Lithocarpus gracilis
- Conservation status: Least Concern (IUCN 3.1)

Scientific classification
- Kingdom: Plantae
- Clade: Embryophytes
- Clade: Tracheophytes
- Clade: Spermatophytes
- Clade: Angiosperms
- Clade: Eudicots
- Clade: Rosids
- Order: Fagales
- Family: Fagaceae
- Genus: Lithocarpus
- Species: L. gracilis
- Binomial name: Lithocarpus gracilis (Korth.) Soepadmo
- Synonyms: List Quercus gracilis Korth. ; Cyclobalanus gracilis (Korth.) Oerst. ; Quercus cyrtorhyncha Miq. ; Quercus diepenhorstii Miq. ; Cyclobalanus diepenhorstii (Miq.) Oerst. ; Pasania cyrtorhyncha (Miq.) Gamble ; Synaedrys cyrtorhyncha (Miq.) Koidz. ; Synaedrys diepenhorstii (Miq.) Koidz. ; Lithocarpus cyrtorhynchus (Miq.) Rehder ; Lithocarpus diepenhorstii (Miq.) Barnett ; Lithocarpus cyathiformis A.Camus ;

= Lithocarpus gracilis =

- Genus: Lithocarpus
- Species: gracilis
- Authority: (Korth.) Soepadmo
- Conservation status: LC

Species of tree

Lithocarpus gracilis is a tree in the beech family Fagaceae. The specific epithet gracilis means 'slender', referring to the twigs.

==Description==
Lithocarpus gracilis grows as a tree up to 50 m tall with a trunk diameter of up to 90 cm. Its buttresses grow up to 1.5 m in height. The greyish brown bark is smooth, fissured or scaly. Its coriaceous leaves measure up to 18 cm long. The brownish acorns are ovoid to conical and measure up to 2.5 cm across.

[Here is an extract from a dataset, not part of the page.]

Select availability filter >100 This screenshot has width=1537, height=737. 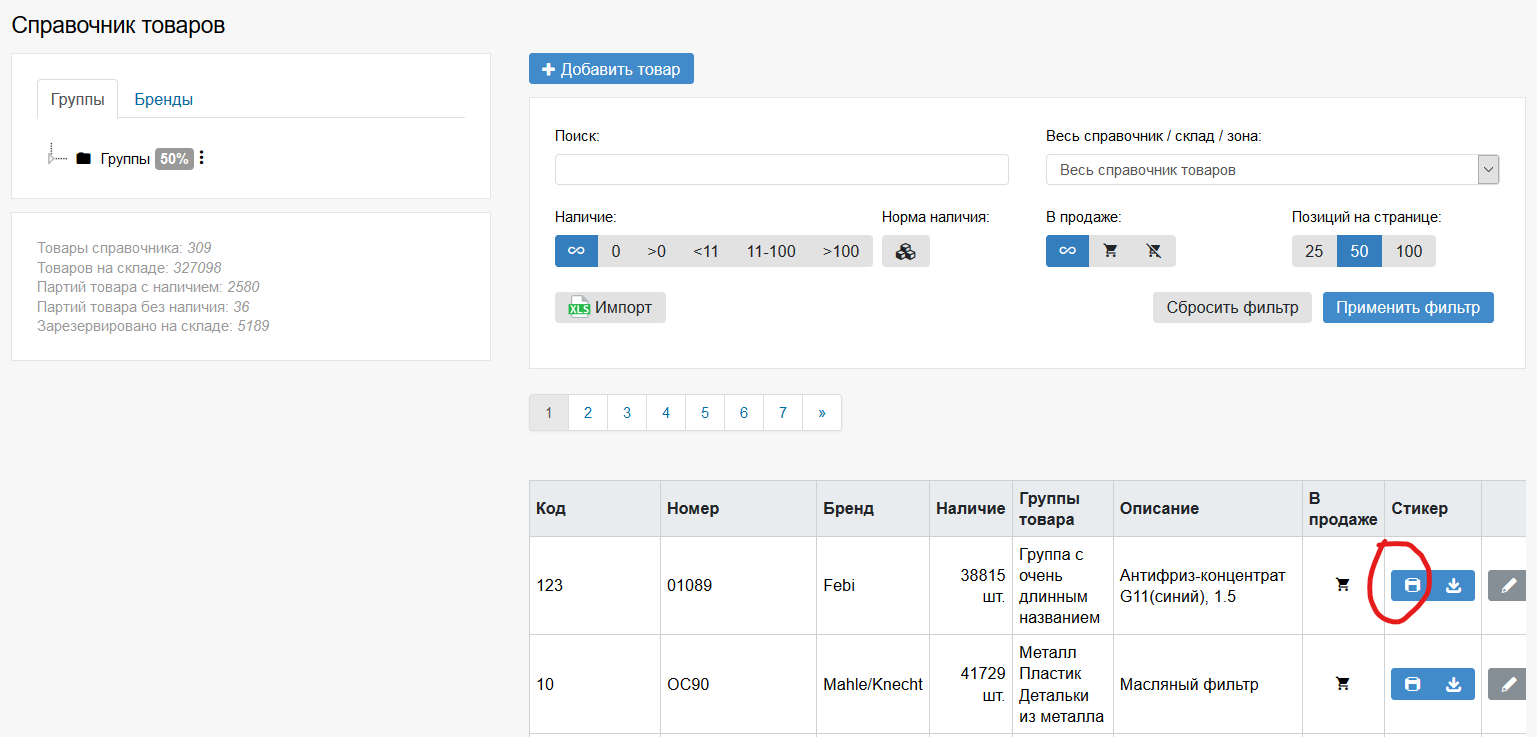coord(840,252)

==Distribution and habitat==
Lithocarpus gracilis grows naturally in Peninsular Malaysia, Sumatra, and Borneo. Its habitat is mixed dipterocarp (including kerangas) forests to 1200 m elevation.

==Conservation==
Lithocarpus gracilis has been assessed as least concern on the IUCN Red List. Its lowland habitat makes it vulnerable to land conversion. Harvesting for its timber is also a threat. In Sabah, logging of Lithocarpus species is prohibited by law. In 2009, the species was assessed as extinct in Singapore.

==Uses==
The timber is locally used in construction.